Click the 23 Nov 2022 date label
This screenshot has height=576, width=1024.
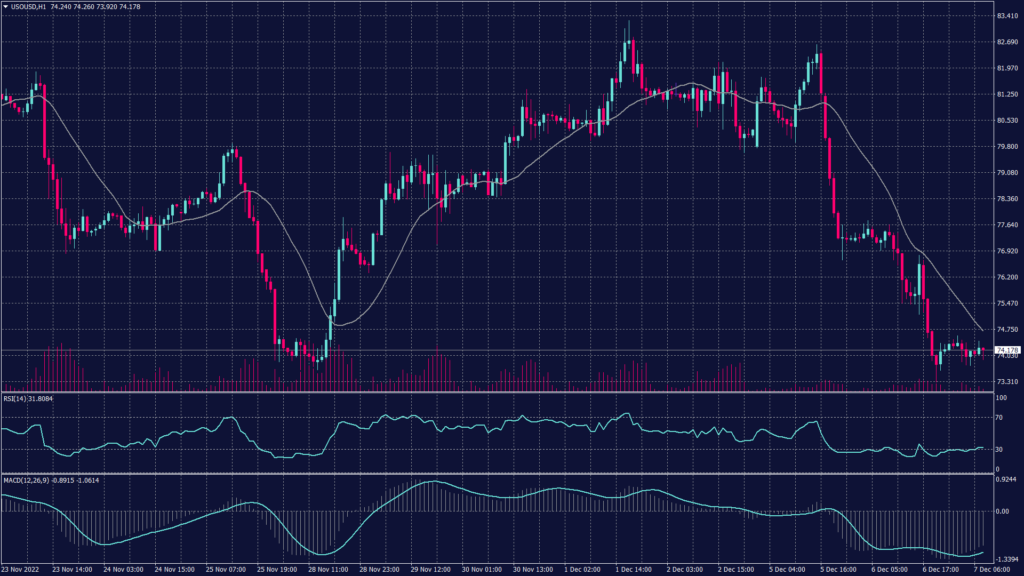point(24,568)
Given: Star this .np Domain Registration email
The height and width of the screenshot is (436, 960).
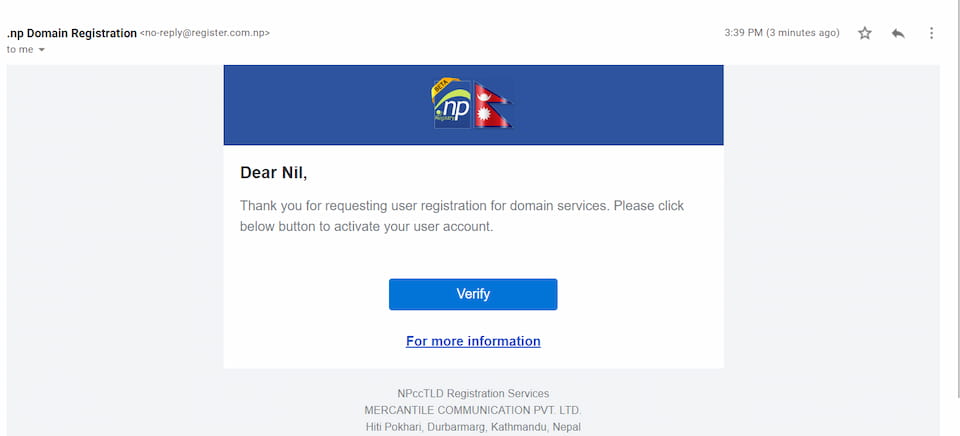Looking at the screenshot, I should click(x=865, y=33).
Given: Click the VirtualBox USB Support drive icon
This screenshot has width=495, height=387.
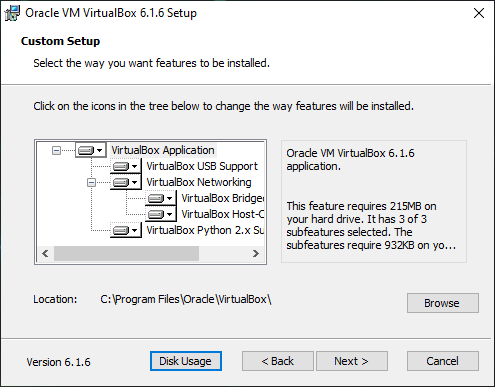Looking at the screenshot, I should (x=121, y=166).

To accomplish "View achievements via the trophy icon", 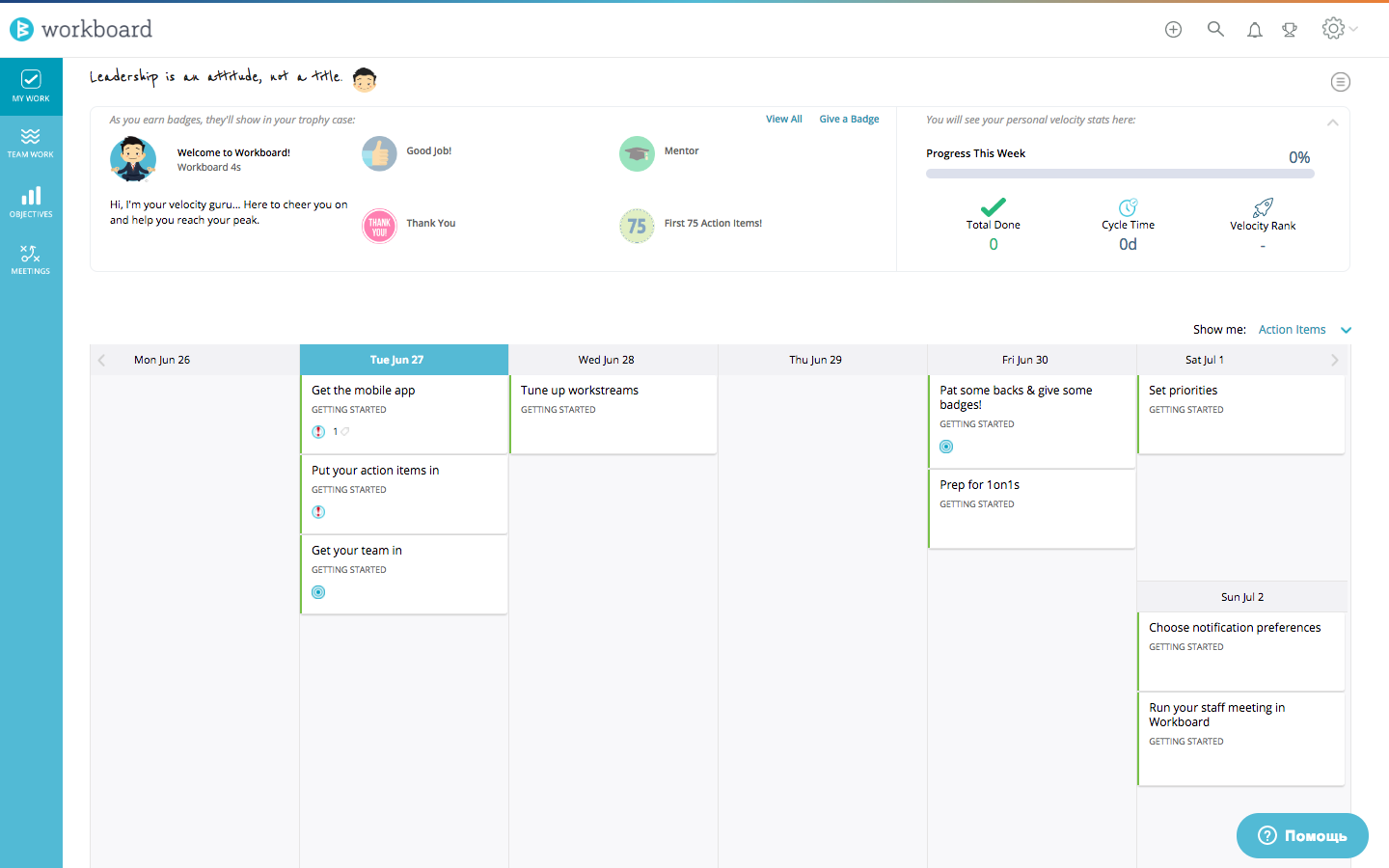I will 1290,29.
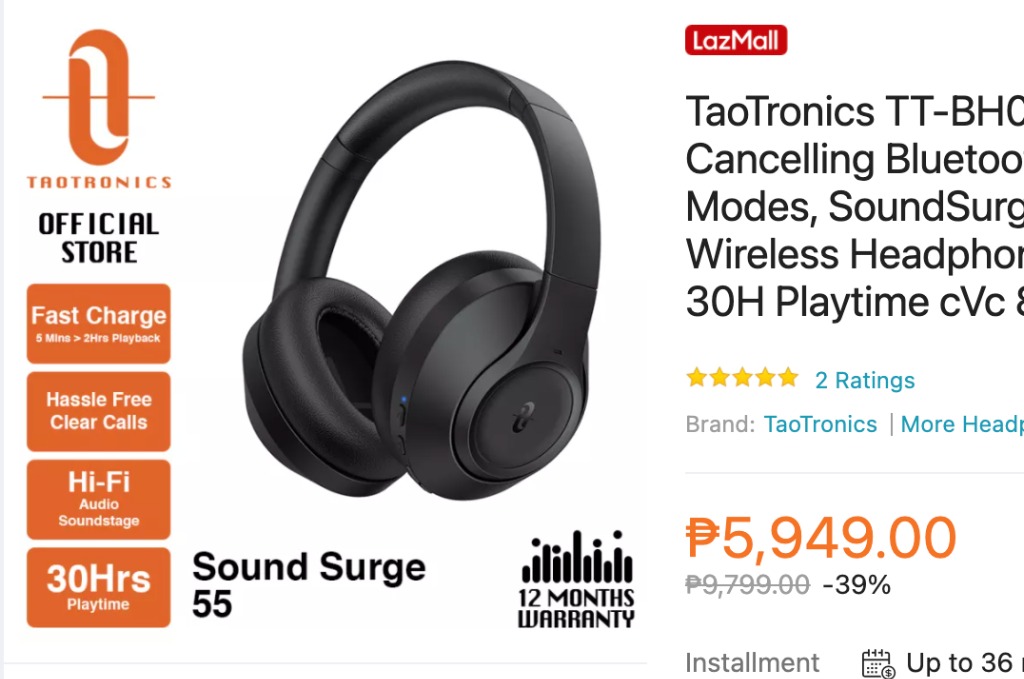Click the -39% discount label

coord(856,585)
────────────────
== Exercise instructions ==
In the data above, tally the lines that contain the string "Given" and give that figure alone.

== Written answer ==
2